We strive to maintain financial flexibility while continuing our aggressive drilling plans and evaluating potential acquisitions, and will therefore likely continue to access capital markets (if on acceptable terms) as necessary to, among other things, maintain substantial borrowing capacity under our Senior Credit Agreement, facilitate drilling on our large undeveloped acreage position and permit us to selectively expand our acreage position and infrastructure projects while sustaining sufficient operating cash levels. Our ability to complete future debt and equity offerings and maintain or increase our borrowing base is subject to a number of variables, including our level of oil and natural gas production, reserves and commodity prices, as well as various economic and market conditions that have historically affected the oil and natural gas industry. If oil and natural gas prices decline for a sustained period of time, our ability to fund our capital expenditures, complete acquisitions, reduce debt, and meet our financial obligations may be materially impacted.

Our future capital resources and liquidity depend, in part, on our success in developing our leasehold interests, growing reserves and production and finding additional reserves. Cash is required to fund capital expenditures necessary to offset inherent declines in our production and proven reserves, which is typical in the capital-intensive oil and natural gas industry. We therefore continuously monitor our liquidity and the capital markets and evaluate our development plans in light of a variety of factors, including, but not limited to, our cash flows, capital resources, acquisition opportunities and drilling successes.

Cash Flow

Our primary source of cash for the three months ended March 31, 2013 and 2012 was from financing activities. In the first three months of 2013, proceeds from the additional 2021 Notes, borrowings under the Senior Credit Agreement and cash received from operations were offset by cash used in investing activities to fund our drilling program. Operating cash flow fluctuations were substantially driven by changes in commodity prices and changes in our production volumes. Working capital was substantially influenced by these variables. Fluctuation in commodity prices and our overall cash flow may result in an increase or decrease in our future capital expenditures. Prices for oil and natural gas have historically been subject to seasonal fluctuations characterized by peak demand and higher prices in the winter heating season; however, the impact of other risks and uncertainties have


Table of Contents

influenced prices throughout recent years. See Results of Operations below for a review of the impact of prices and volumes on sales.

Net increase (decrease) in cash is summarized as follows (in thousands):

                                                             Three Months Ended
                                                                 March 31,
                                                              2013        2012
                                                               (In thousands)
   Cash flows provided by (used in) operating activities   $   55,279   $  (9,199 )
   Cash flows provided by (used in) investing activities     (454,593 )   (28,378 )
   Cash flows provided by (used in) financing activities      397,610     723,311

   Net increase (decrease) in cash                         $   (1,704 ) $ 685,734

Operating Activities. Net cash provided by operating activities for the three months ended March 31, 2013 was $55.3 million as compared to cash used in operating activities for the three months ended March 31, 2012 of $9.2 million.

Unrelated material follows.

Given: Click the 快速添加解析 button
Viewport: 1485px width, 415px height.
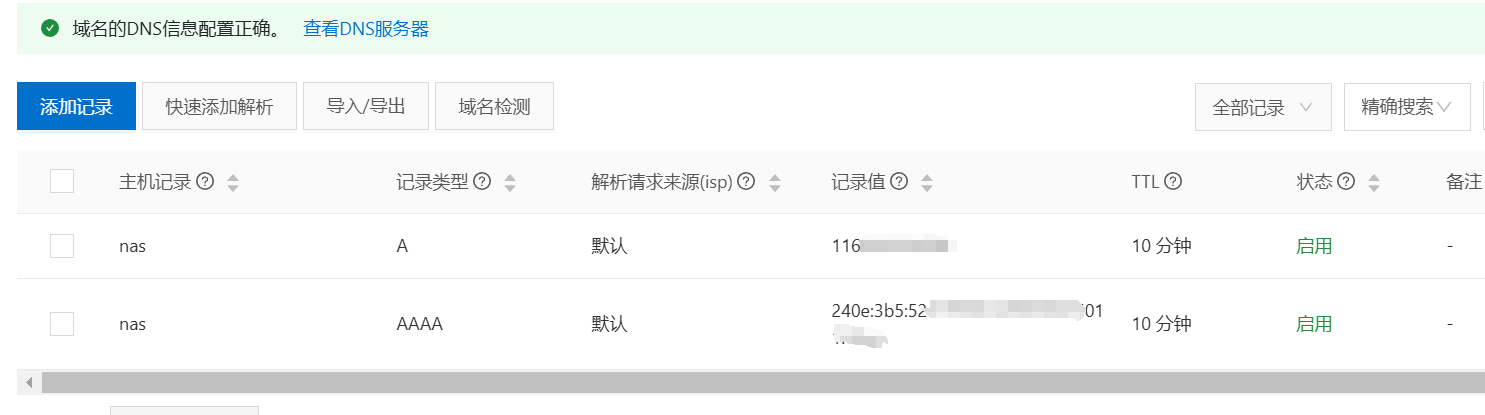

The $55.3 million of operating cash flows reflects the net income for the three months ended March 31, 2013 of $5.5 million coupled with significant non-cash items, including $81.9 million of depletion, depreciation and accretion and $16.1 million of unrealized losses on derivative contracts which more than offset changes in working capital. Increased production from our recent acquisitions and drilling activities drove a solid increase in revenues, as compared to the prior year period, which outpaced related production costs and higher general and administrative expenses pertaining to additional personnel and infrastructure in support of the rapidly expanding business base, resulting in $32.0 million of income from operations.

Investing Activities. The primary driver of cash used in investing activities is capital spending, specifically drilling and completions coupled with the acquisition of unevaluated leaseholds in our targeted areas. Net cash used in investing activities was $454.6 million and $28.4 million for the three months ended March 31, 2013 and 2012, respectively.

During the first three months of 2013, we incurred cash expenditures of $389.5 million on oil and natural gas capital expenditures. We participated in the drilling of 53 gross (13.7 net) wells of which 52 gross (12.7 net) wells were completed and capable of production and one gross (1.0 net) well was a dry hole. We spent an additional $36.5 million on other operating property and equipment capital expenditures; of which $31.0 million pertained to pipelines and related infrastructure projects and the remainder was spent on leasehold improvements, computers and software primarily in our corporate office in Houston, Texas.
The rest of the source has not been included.